Why I’m Saying Yes to (Some) Unpaid Labor

Resisting unpaid labor is a feminist move. In the real world, it’s complicated.

Why I’m Saying Yes to (Some) Unpaid Labor
Illustration by Sol Cotti.

Once upon a time, a mom from Nebraska with a Ph.D. in anthropology and three kids, spoke about getting ready in the morning. Here is what she said: 

“I wash the [breakfast] dishes, rush the older children off to school, dash out in[to] the yard to cultivate the chrysanthemums, run back in[side] to make a phone call about a committee meeting, help the youngest child build a blockhouse, spend 15 minutes skimming the newspapers so I can be well-informed, then scamper down to the washing machines, where my thrice-weekly laundry includes enough clothes to keep a primitive village going for an entire year…By noon I’m ready for a padded cell [...] yet I look upon myself as one of the more relaxed housewives in the neighborhood.” 

Sound familiar?

Now, what if I told you that the woman in question was speaking more than 60 years ago to Betty Friedan, who, at the time, was writing her seminal book, The Feminine Mystique

What this mother said could easily pass as a desperate diatribe uttered today by a frazzled mom, exhausted from the relentless Tetris game of everyday life, and the perennially-under-appreciated work of ensuring her household doesn’t cataclysmically implode. 

Over the past hundred years, global temperatures have risen, empires have fallen, flared jeans have come into, and gone out of, and then come back into fashion, but one thing hasn’t changed: The burden of day-to-day unpaid labor still falls mostly on the shoulders of women. That is as true in 2024 as it ever was, even as more women than ever outearn men in the paid labor market.

Sure, in an ideal world it would take just one well-coordinated unpaid labor strike to level the gender playing field. But in my world? Here? Now? Today? Not ideal.

It’s no wonder that a frustration-fuelled movement (spearheaded by people like Eve Rodsky) has, in recent years, gathered pace calling on society to acknowledge the price of unpaid labor and its painful, unequal distribution.

Taking a stand against this entrenched imbalance has rightly been lauded as a brave, principled and necessary act of feminism—but it’s also not that easy. Sure, in an ideal world it would take just one well-coordinated unpaid labor strike—one synchronized act of idle resistance—to level the gender playing field. Iceland did it, after all. But in my world? Here? Now? Today? Not ideal. And the cost of saying no? Well, it’s complicated.

Emotional Toil

Unpaid labor comes in all shapes and sizes, not to mention in all guises. 

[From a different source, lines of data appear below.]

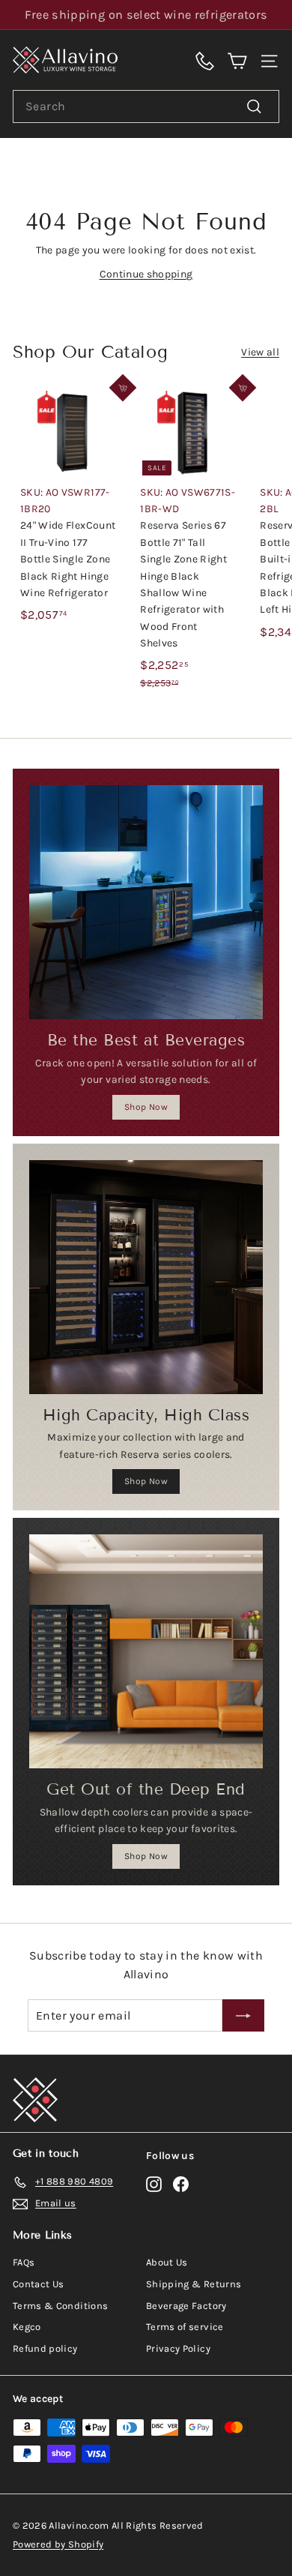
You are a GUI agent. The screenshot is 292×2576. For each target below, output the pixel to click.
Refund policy (45, 2348)
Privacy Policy (178, 2348)
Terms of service (185, 2326)
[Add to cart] (123, 388)
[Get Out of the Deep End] (146, 1651)
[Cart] (237, 59)
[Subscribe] (243, 2015)
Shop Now (146, 1107)
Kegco (27, 2326)
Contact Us (38, 2284)
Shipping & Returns (193, 2284)
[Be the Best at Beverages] (146, 902)
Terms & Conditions (60, 2305)
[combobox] (146, 106)
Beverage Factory (186, 2305)
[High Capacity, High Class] (146, 1277)
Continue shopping (146, 274)
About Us (167, 2262)
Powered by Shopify (58, 2544)
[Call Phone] (204, 59)
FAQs (23, 2262)
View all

Beyond the obvious like childcare and housework, there is cognitive labor: decisions upon decisions about everything from “what’s for dinner?” to “does this toothpaste contain forever chemicals?” and “what time do we have to leave for school?” These might sound like small decisions—indeed they are—but they add up. The cognitive load can be crippling, straining everything from marriages to friendships and heart health to sleep.

I asked my friend Maude, a London-based mother of three, who works a full-time job in finance, to sum up some of the unpaid labor she does every week. Much of it is physical but a huge amount is emotional, she said. 

“Closet-sorting, holiday-packing, playdate-booking, uniform-ordering, responding to school calls, tracking passport expiry dates and immunization schedules, tracking birthday parties, coordinating with grandparents and general household logistics: who’s where when,” she said, breathlessly.